(Input records Opens)

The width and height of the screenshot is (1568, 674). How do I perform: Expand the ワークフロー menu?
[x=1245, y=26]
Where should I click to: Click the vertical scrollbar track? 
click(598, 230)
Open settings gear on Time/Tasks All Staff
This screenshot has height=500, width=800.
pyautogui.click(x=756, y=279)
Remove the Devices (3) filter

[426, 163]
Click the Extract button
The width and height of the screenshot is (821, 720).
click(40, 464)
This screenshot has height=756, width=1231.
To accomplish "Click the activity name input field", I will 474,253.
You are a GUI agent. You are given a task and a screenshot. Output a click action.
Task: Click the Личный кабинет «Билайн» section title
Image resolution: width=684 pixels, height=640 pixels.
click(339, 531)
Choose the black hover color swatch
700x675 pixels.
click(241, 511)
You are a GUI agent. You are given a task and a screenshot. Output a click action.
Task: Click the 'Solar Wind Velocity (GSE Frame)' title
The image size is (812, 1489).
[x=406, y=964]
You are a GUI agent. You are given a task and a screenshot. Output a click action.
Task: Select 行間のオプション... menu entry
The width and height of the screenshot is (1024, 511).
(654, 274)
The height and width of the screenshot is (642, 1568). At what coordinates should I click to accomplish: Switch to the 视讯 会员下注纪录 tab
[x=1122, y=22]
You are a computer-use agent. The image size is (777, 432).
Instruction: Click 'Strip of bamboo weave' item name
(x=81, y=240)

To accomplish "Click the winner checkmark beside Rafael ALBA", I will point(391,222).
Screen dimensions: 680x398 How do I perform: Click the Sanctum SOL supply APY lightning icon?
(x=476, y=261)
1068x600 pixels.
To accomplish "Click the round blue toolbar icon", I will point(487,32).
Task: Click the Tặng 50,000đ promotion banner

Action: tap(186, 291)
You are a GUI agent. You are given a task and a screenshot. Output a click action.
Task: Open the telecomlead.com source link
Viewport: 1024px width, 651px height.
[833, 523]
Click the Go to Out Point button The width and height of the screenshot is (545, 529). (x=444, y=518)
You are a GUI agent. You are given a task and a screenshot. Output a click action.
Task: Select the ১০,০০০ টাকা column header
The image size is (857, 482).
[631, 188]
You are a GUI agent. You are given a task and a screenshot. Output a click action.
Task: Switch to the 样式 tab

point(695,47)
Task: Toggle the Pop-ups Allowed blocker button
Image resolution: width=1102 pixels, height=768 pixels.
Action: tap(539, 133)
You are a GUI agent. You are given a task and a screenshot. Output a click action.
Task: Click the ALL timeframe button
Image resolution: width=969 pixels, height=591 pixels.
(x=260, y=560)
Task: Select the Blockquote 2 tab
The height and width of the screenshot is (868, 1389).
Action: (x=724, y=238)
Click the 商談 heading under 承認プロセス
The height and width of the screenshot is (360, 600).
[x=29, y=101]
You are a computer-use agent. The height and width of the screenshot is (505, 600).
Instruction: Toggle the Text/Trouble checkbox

(Input records Closes)

The expected result is an exact transcription of the lines from the one containing "Screen dimensions: 680x398" through the end of the records above; please include both ends.

Answer to this exercise ->
Screen dimensions: 680x398 How do I perform: Click the Sanctum SOL supply APY lightning icon?
(x=476, y=261)
1068x600 pixels.
To accomplish "Click the round blue toolbar icon", I will point(487,32).
Task: Click the Tặng 50,000đ promotion banner

Action: tap(186, 291)
You are a GUI agent. You are given a task and a screenshot. Output a click action.
Task: Open the telecomlead.com source link
Viewport: 1024px width, 651px height.
[833, 523]
Click the Go to Out Point button The width and height of the screenshot is (545, 529). (x=444, y=518)
You are a GUI agent. You are given a task and a screenshot. Output a click action.
Task: Select the ১০,০০০ টাকা column header
The image size is (857, 482).
[631, 188]
You are a GUI agent. You are given a task and a screenshot. Output a click action.
Task: Switch to the 样式 tab

point(695,47)
Task: Toggle the Pop-ups Allowed blocker button
Image resolution: width=1102 pixels, height=768 pixels.
Action: tap(539, 133)
You are a GUI agent. You are given a task and a screenshot. Output a click action.
Task: Click the ALL timeframe button
Image resolution: width=969 pixels, height=591 pixels.
(x=260, y=560)
Task: Select the Blockquote 2 tab
The height and width of the screenshot is (868, 1389).
Action: (x=724, y=238)
Click the 商談 heading under 承認プロセス
The height and width of the screenshot is (360, 600).
[x=29, y=101]
You are a computer-use agent. The height and width of the screenshot is (505, 600).
Instruction: Toggle the Text/Trouble checkbox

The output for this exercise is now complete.